─── Working data

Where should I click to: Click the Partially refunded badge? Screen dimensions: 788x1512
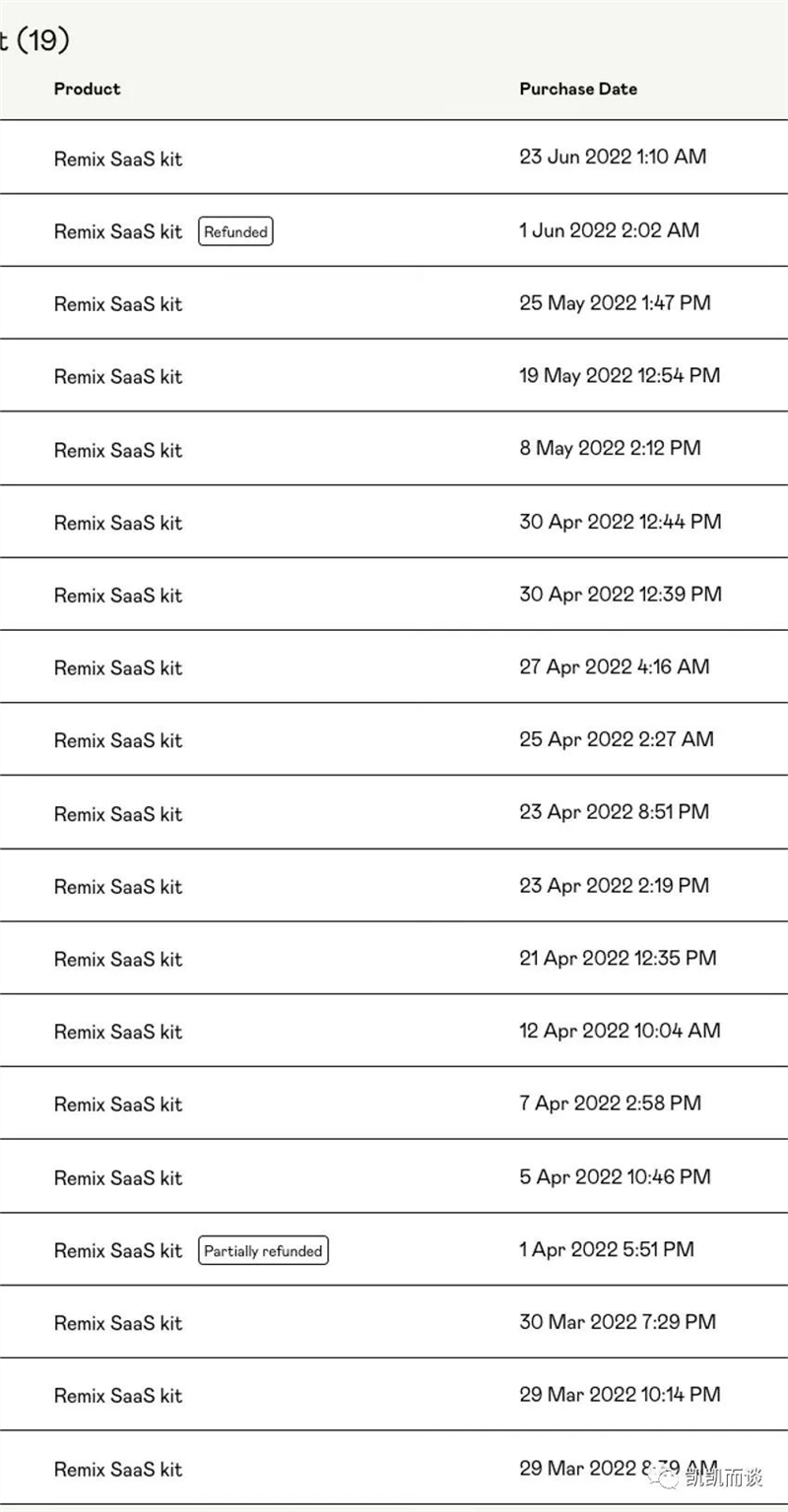(x=263, y=1250)
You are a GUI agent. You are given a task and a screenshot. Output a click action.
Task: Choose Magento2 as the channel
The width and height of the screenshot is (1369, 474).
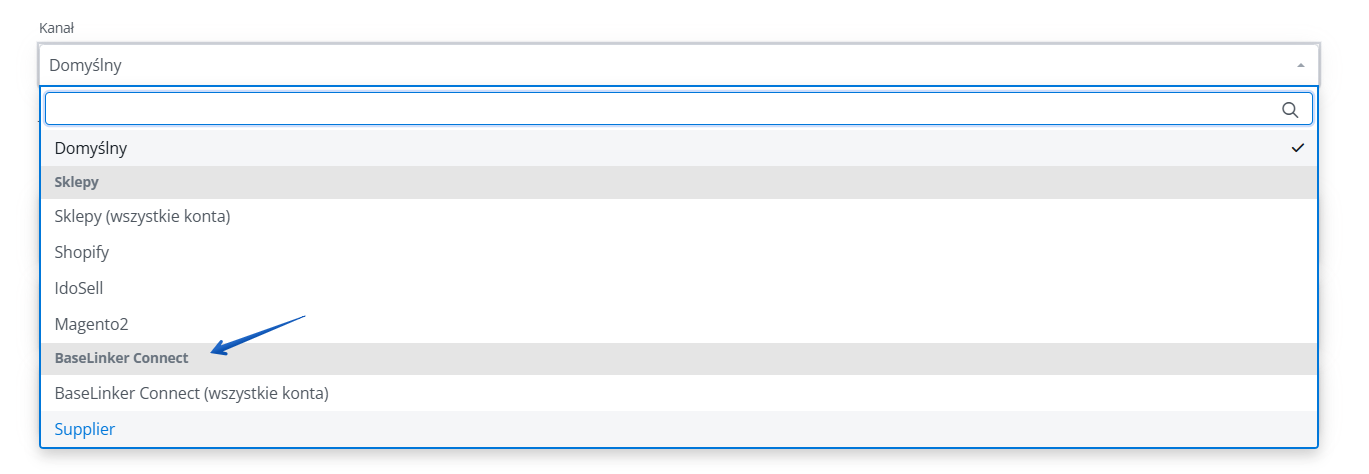(679, 324)
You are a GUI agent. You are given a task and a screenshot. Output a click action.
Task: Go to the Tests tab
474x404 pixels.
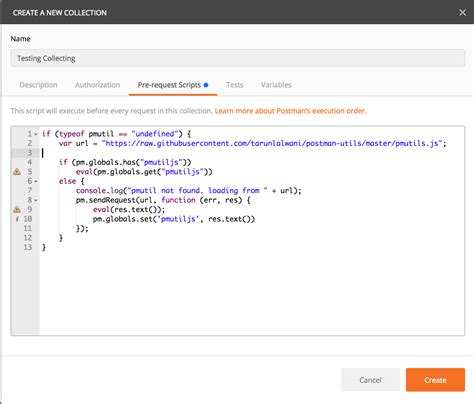click(x=235, y=85)
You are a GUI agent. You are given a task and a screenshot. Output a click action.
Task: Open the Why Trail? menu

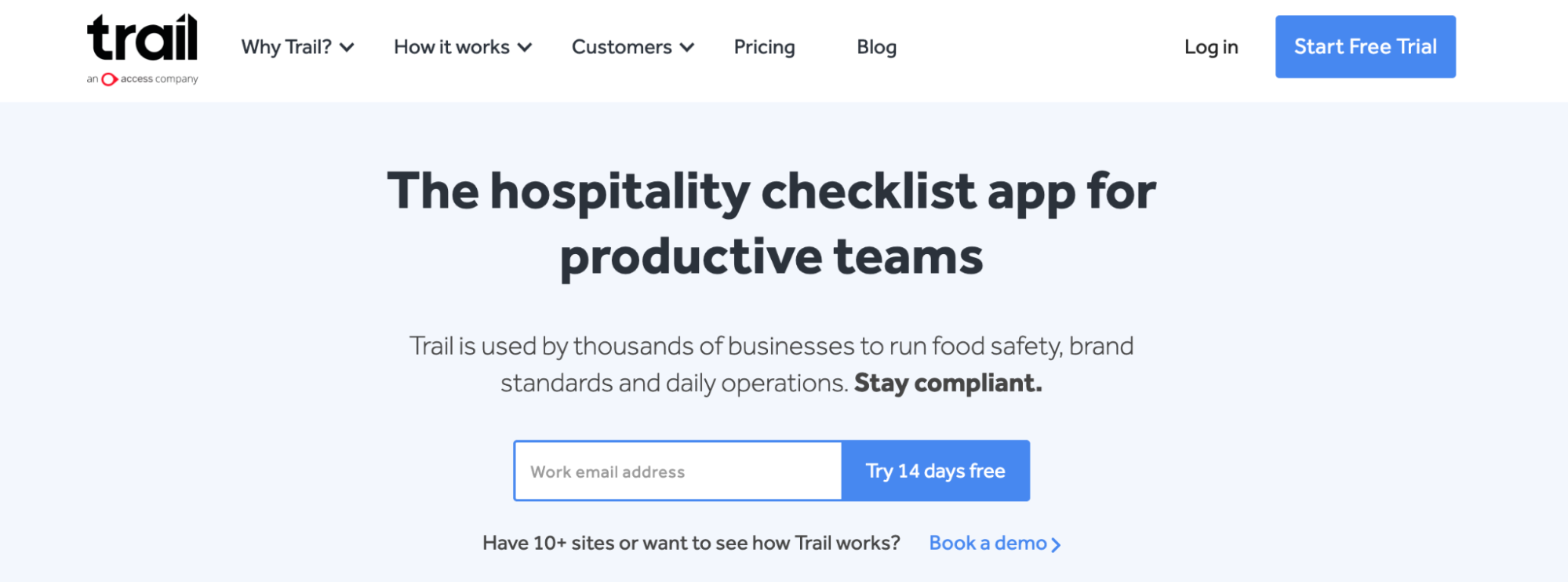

──────

### What to do
Write the listing above out again exactly, but not the images it holds.

### Result
Where should I click to: Click the Partially refunded badge? Screen dimensions: 788x1512
(x=263, y=1250)
You are a GUI agent. You are given a task and a screenshot. Output a click action.
Task: Choose Magento2 as the channel
The width and height of the screenshot is (1369, 474).
(679, 324)
You are a GUI agent. You are given a task and a screenshot. Output a click action.
Task: Go to the Tests tab
474x404 pixels.
click(x=235, y=85)
You are a GUI agent. You are given a task and a screenshot. Output a click action.
Task: Open the Why Trail? menu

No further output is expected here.